GRAPH_PASSWORD = "password" # Set this to the password of your Neo4J graph

graph = Graph(password = GRAPH_PASSWORD)

# TODO: create an 'id' such as pump__Item so that you can have the same phrase, but different classes

# We will start by deleting all nodes and edges in the current graph.
# If we don't do this, we will end up with duplicate nodes and edges when running this script again.
graph.delete_all() 

tx = graph.begin()

# We will keep a dictionary of nodes that we have created so far.
# This serves two purposes:
#  - prevents duplicate nodes
#  - provides us with a way to create edges between the nodes
created_entity_nodes = {}

# Creates a node for the specified ngram and entity_class.
# If the node has already been created (i.e. it exists in created_nodes), return the node.
# Otherwise, create a new one.
def create_entity_node(ngram, entity_class):
    if ngram in created_entity_nodes:
        node = created_entity_nodes[ngram]
    else:
        node = Node("Entity", entity_class, name=ngram)
        created_entity_nodes[ngram] = node
        tx.create(node)
    return node


# Create a node for each triple in the list of triples.
# Set the class of each node to the entity_class (e.g. "activity", "item" or "observation").
# Create a relationship between the nodes in the triple.
for ((ngram_1, entity_class_1), relation, (ngram_2, entity_class_2)) in triples:
    
    node_1 = create_entity_node(ngram_1, entity_class_1)
    node_2 = create_entity_node(ngram_2, entity_class_2)   
    
    
    # Create a relationship between two nodes.
    # This does not check for duplicate relationships unlike create_node,
    # so this code will need to be adjusted on larger datasets.
    relationship = Relationship( node_1, relation, node_2 )
    tx.create(relationship)
    
    
tx.commit()
        

## 6.1. Create nodes for the documents (i.e. the Work Orders)

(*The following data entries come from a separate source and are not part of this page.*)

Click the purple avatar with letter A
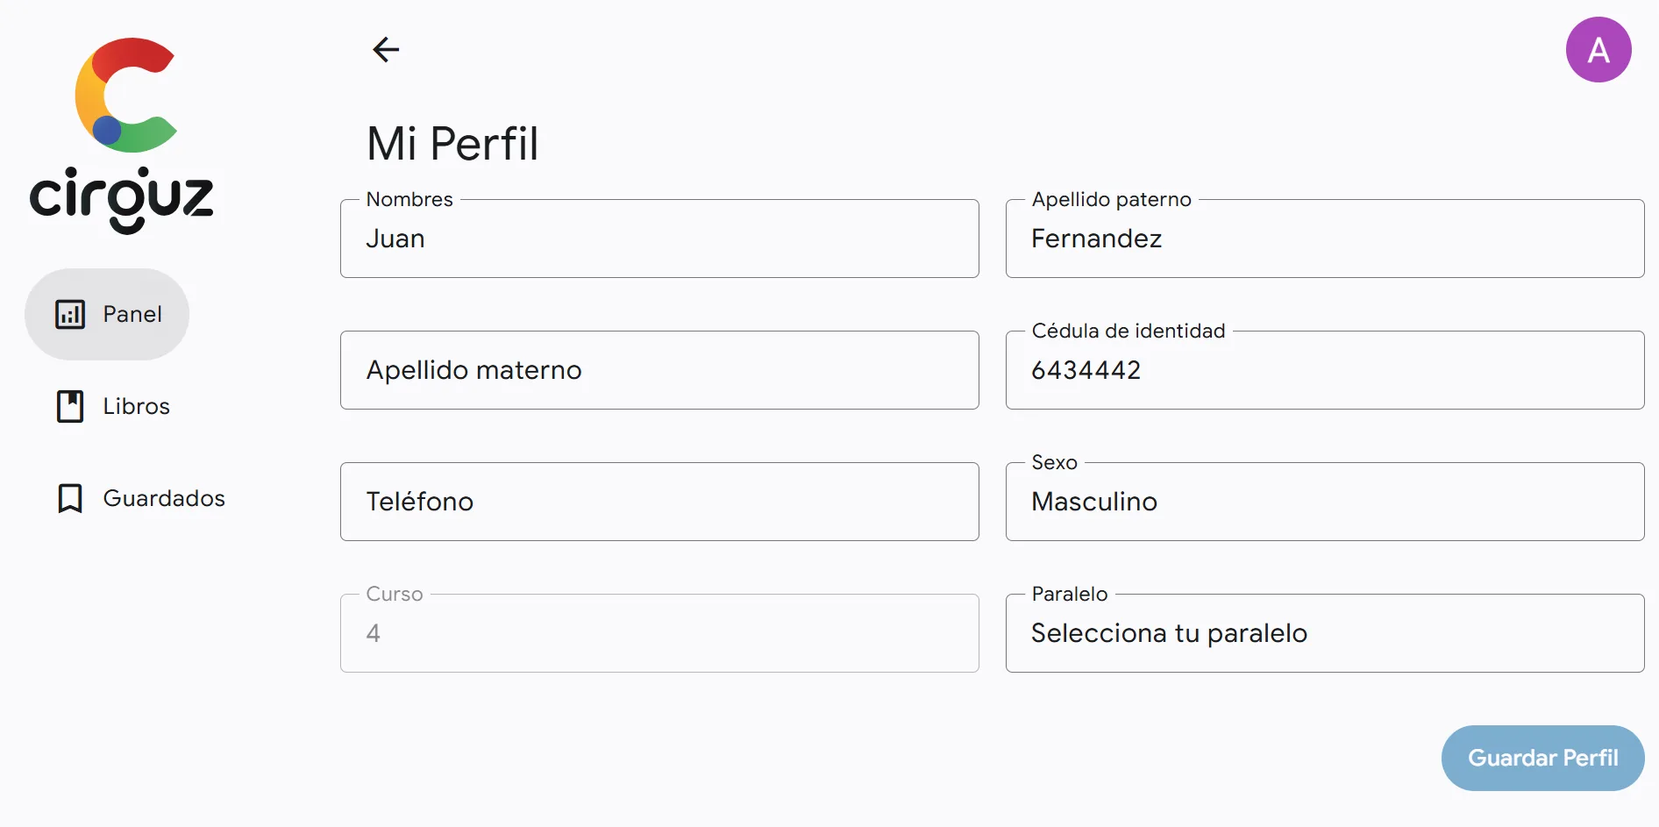This screenshot has width=1659, height=827. (x=1598, y=50)
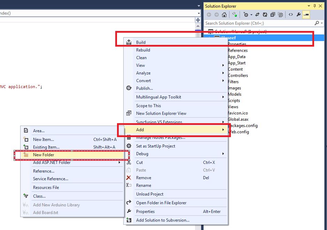Select Class... from the Add submenu
Image resolution: width=327 pixels, height=230 pixels.
click(x=72, y=196)
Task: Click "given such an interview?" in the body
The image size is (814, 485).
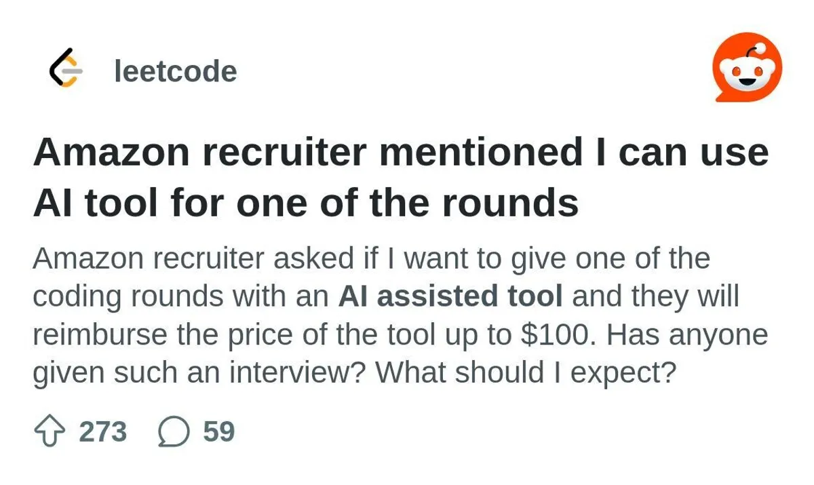Action: pos(200,372)
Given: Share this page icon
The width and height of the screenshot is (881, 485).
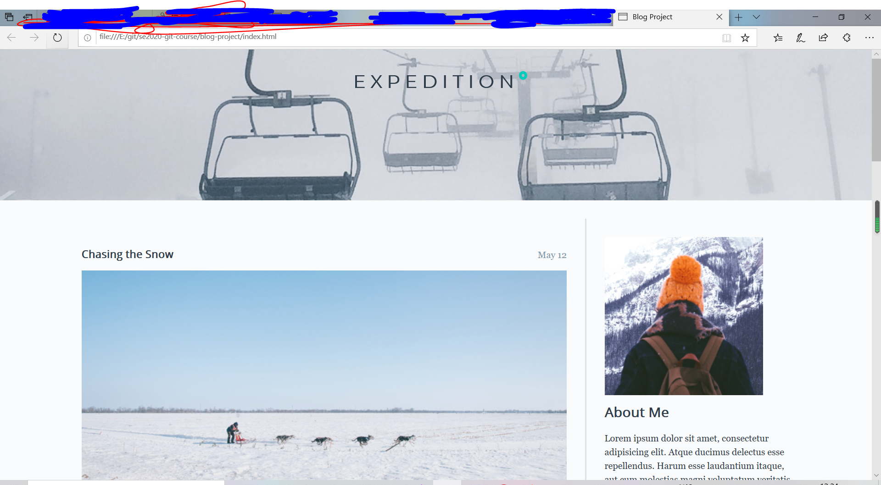Looking at the screenshot, I should click(x=824, y=38).
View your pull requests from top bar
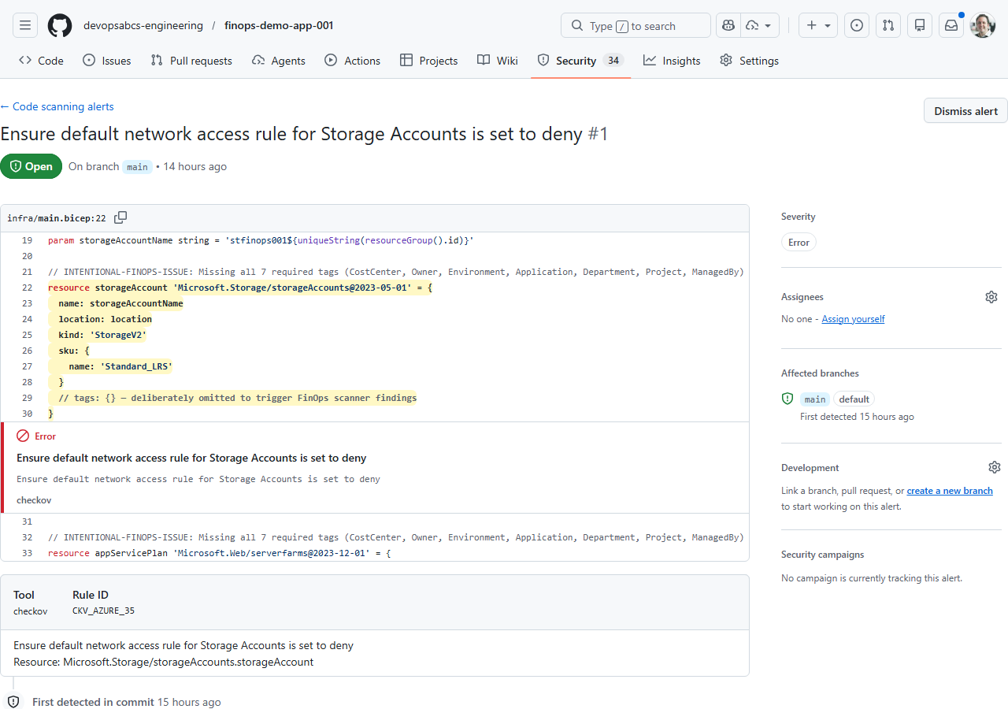Screen dimensions: 1008x709 tap(888, 24)
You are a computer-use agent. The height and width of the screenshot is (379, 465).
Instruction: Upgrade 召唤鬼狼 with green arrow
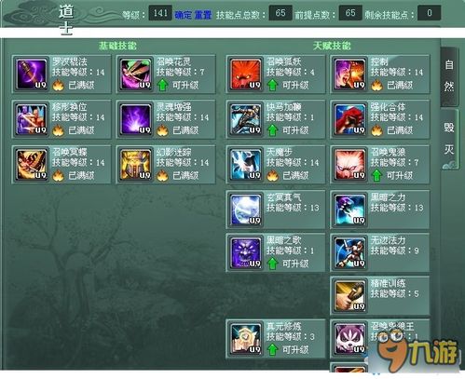pyautogui.click(x=376, y=176)
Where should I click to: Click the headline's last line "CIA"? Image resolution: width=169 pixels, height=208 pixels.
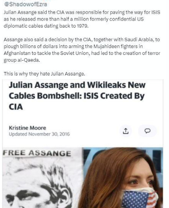tap(16, 107)
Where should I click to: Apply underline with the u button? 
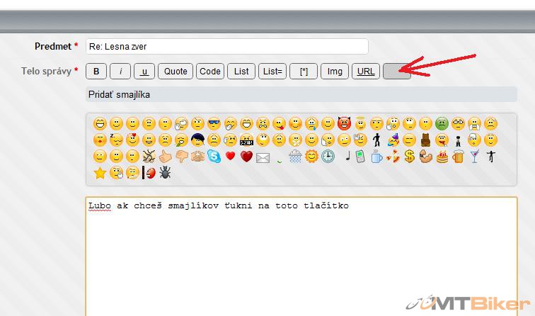pos(144,72)
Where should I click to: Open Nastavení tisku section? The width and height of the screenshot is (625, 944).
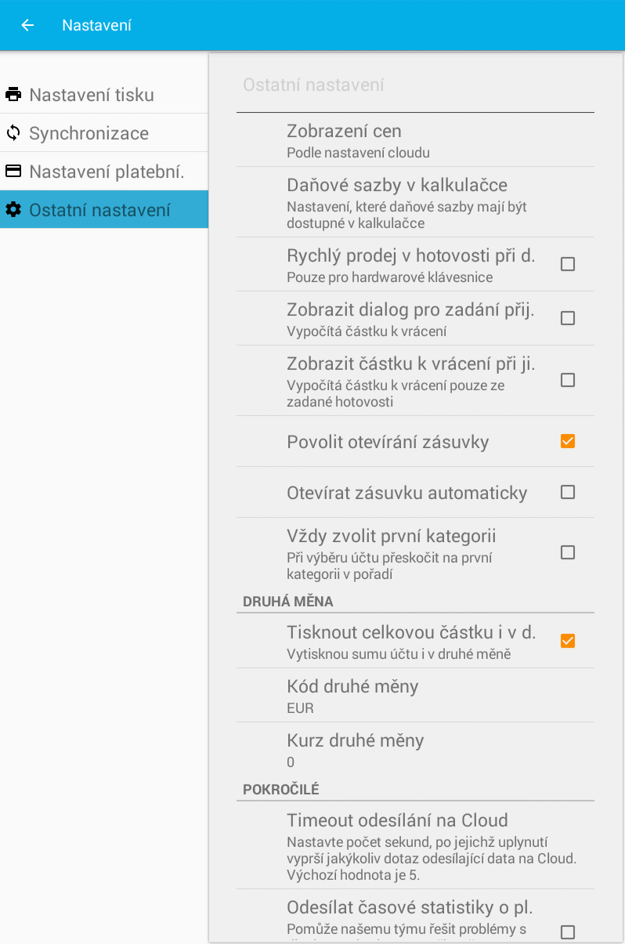pos(104,95)
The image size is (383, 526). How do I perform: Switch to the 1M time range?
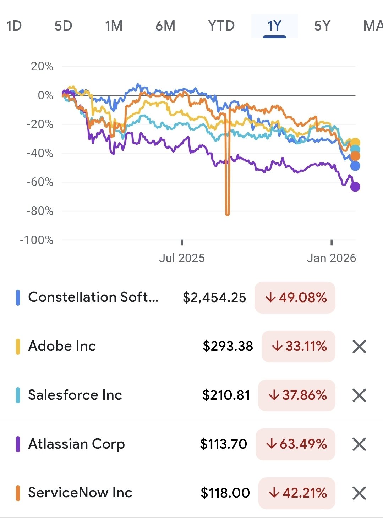click(114, 26)
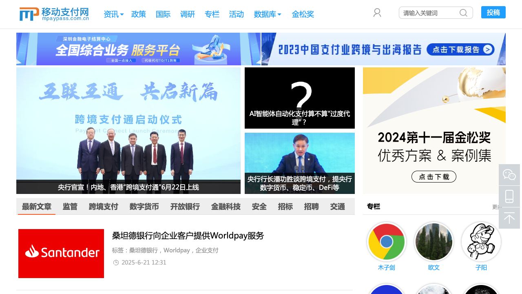This screenshot has height=294, width=522.
Task: Click the 点击下载报告 banner button
Action: [x=460, y=50]
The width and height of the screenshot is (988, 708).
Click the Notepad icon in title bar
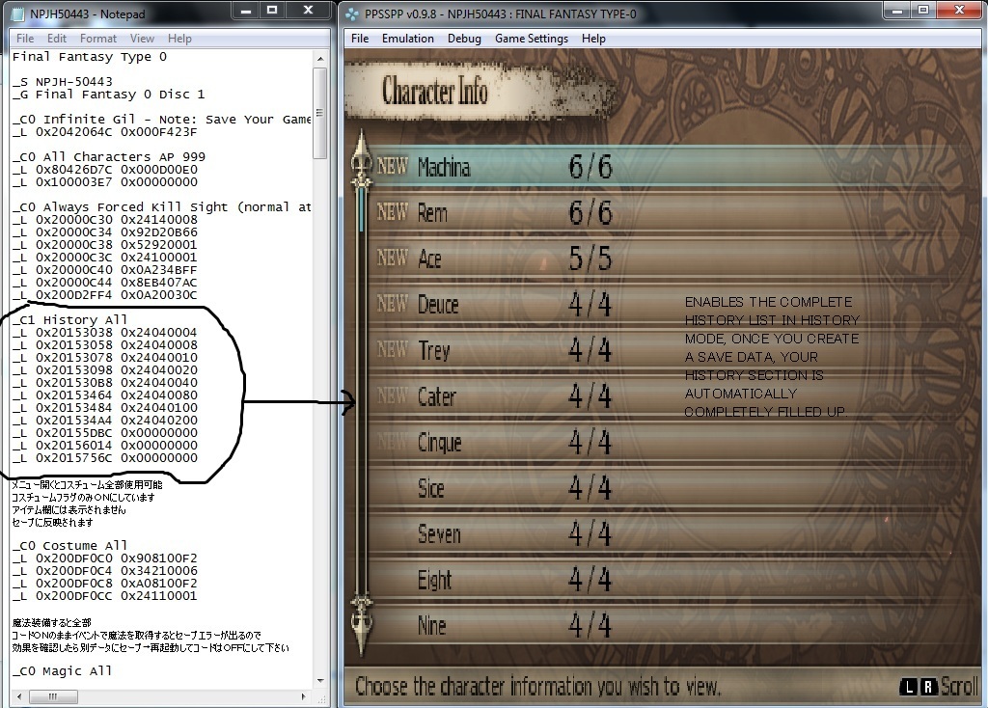point(17,11)
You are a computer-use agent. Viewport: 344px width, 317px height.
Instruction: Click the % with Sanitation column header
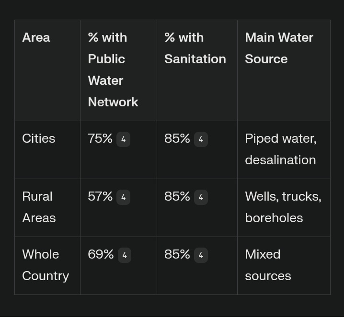coord(195,48)
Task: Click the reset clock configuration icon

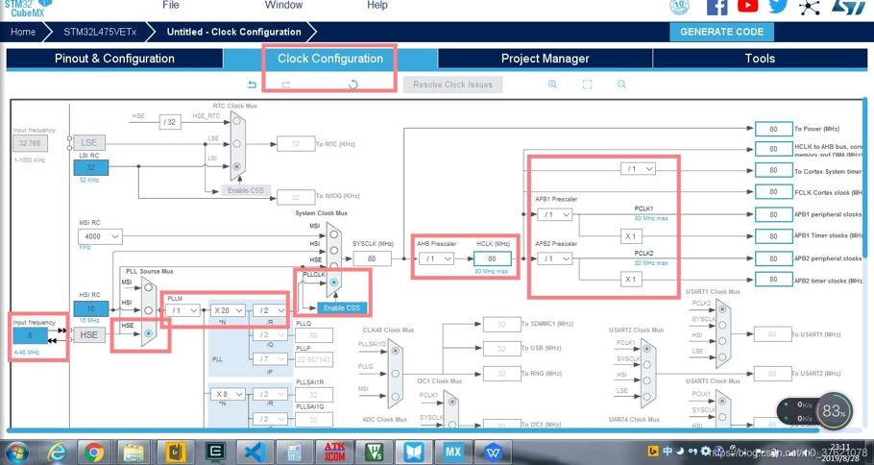Action: click(352, 85)
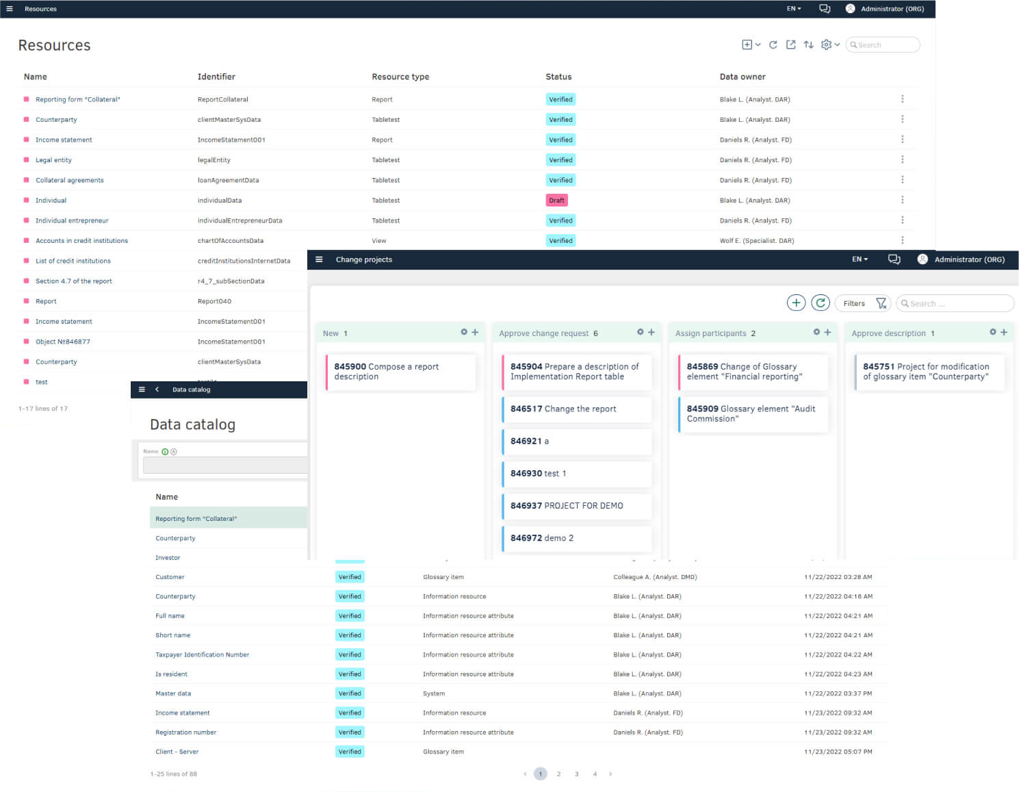Refresh the Resources list
Screen dimensions: 1019x792
[773, 44]
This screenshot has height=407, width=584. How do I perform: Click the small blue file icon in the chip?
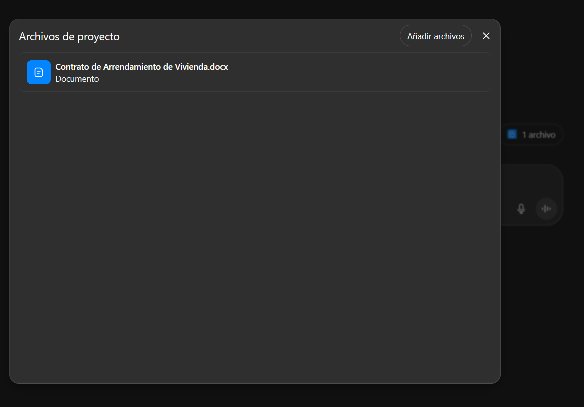512,134
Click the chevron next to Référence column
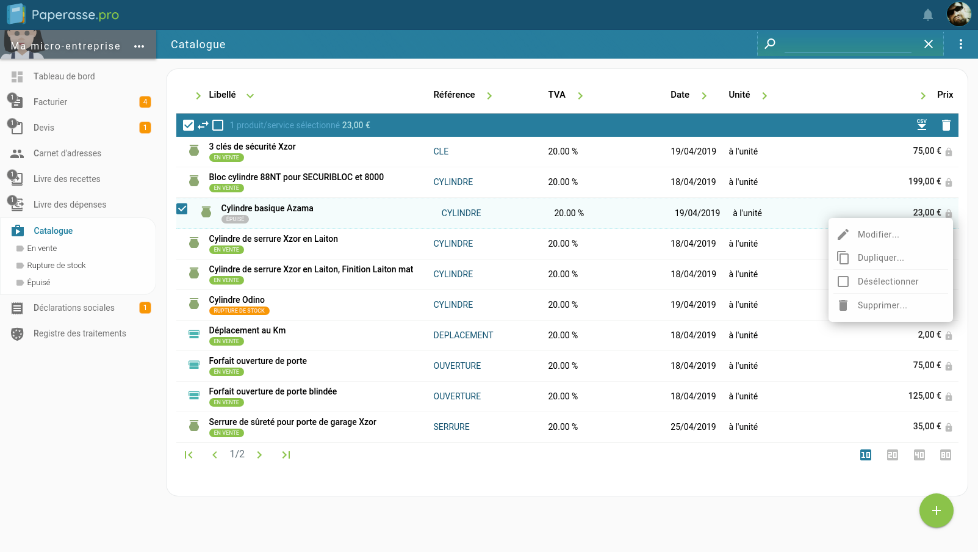 [489, 95]

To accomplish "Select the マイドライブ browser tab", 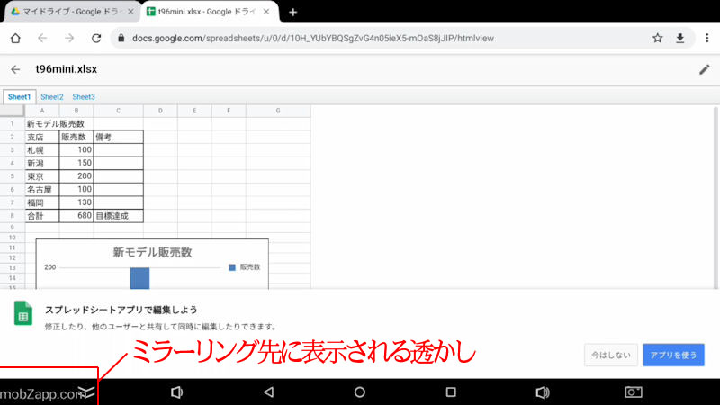I will 68,12.
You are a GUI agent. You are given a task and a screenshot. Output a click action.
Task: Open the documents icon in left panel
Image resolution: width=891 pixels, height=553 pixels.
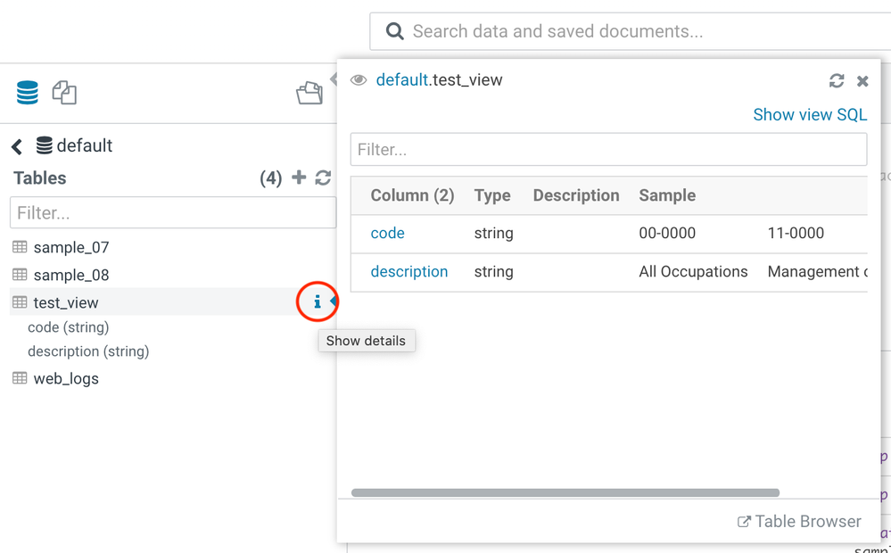pos(64,93)
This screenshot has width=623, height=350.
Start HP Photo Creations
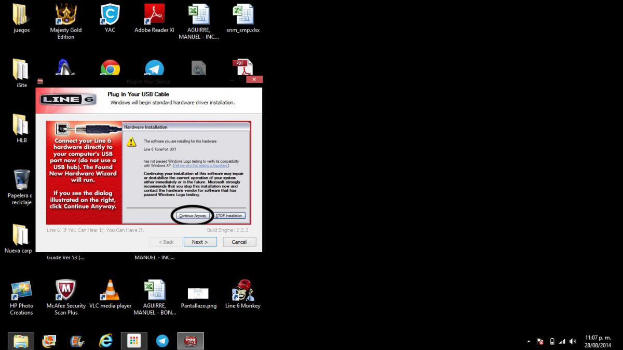point(21,290)
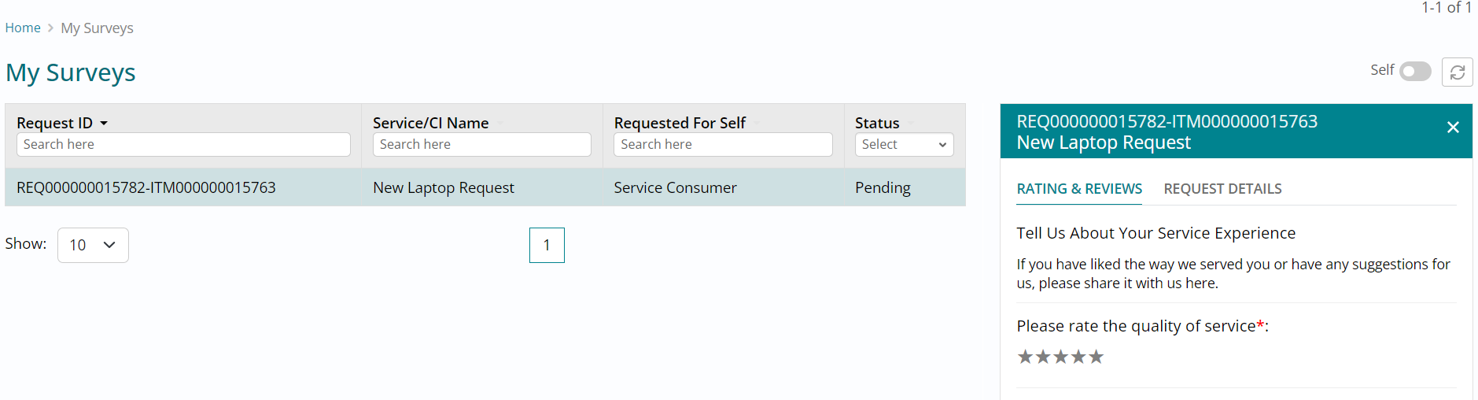Focus the Service/CI Name search box
This screenshot has width=1478, height=400.
(481, 145)
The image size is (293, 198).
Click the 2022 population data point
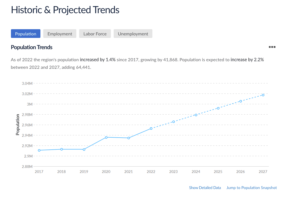click(151, 128)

In order to query our graph, we need to create nodes for each work order in our dataset as well. We then need to link each Document node to every Entity node appearing in that document.

In [None]:
from dateutil.parser import parse as parse_date

# Our work_order_data and normalised_work_order entities allow us to do this quite easily,

tx = graph.begin()

# We will once again keep a mapping of created work order nodes, this time indexed by the row index.
created_work_order_nodes = {}

# Dates are a little awkward in Neo4j - we have to convert it to an integer representation in Python.
# The APOC library has functions to handle this better.
def date_to_int(date):
    parsed_date = parse_date(str(date))
    date = int("%s%s%s" % (parsed_date.year, str(parsed_date.month).zfill(2), str(parsed_date.day).zfill(2)))
    return date

# The process of creating a work order node is a bit different to creating an entity,
# as we also want to incorporate some of the structured fields onto the node.
def create_structured_node(index, row, node_type, created_nodes):
    if index in created_nodes:
        return created_nodes[index]

    if 'StartDate' in row:
        row['StartDate'] = date_to_int(row['StartDate'])
    if 'EndDate' in row:
        row['EndDate'] = date_to_int(row['EndDate'])  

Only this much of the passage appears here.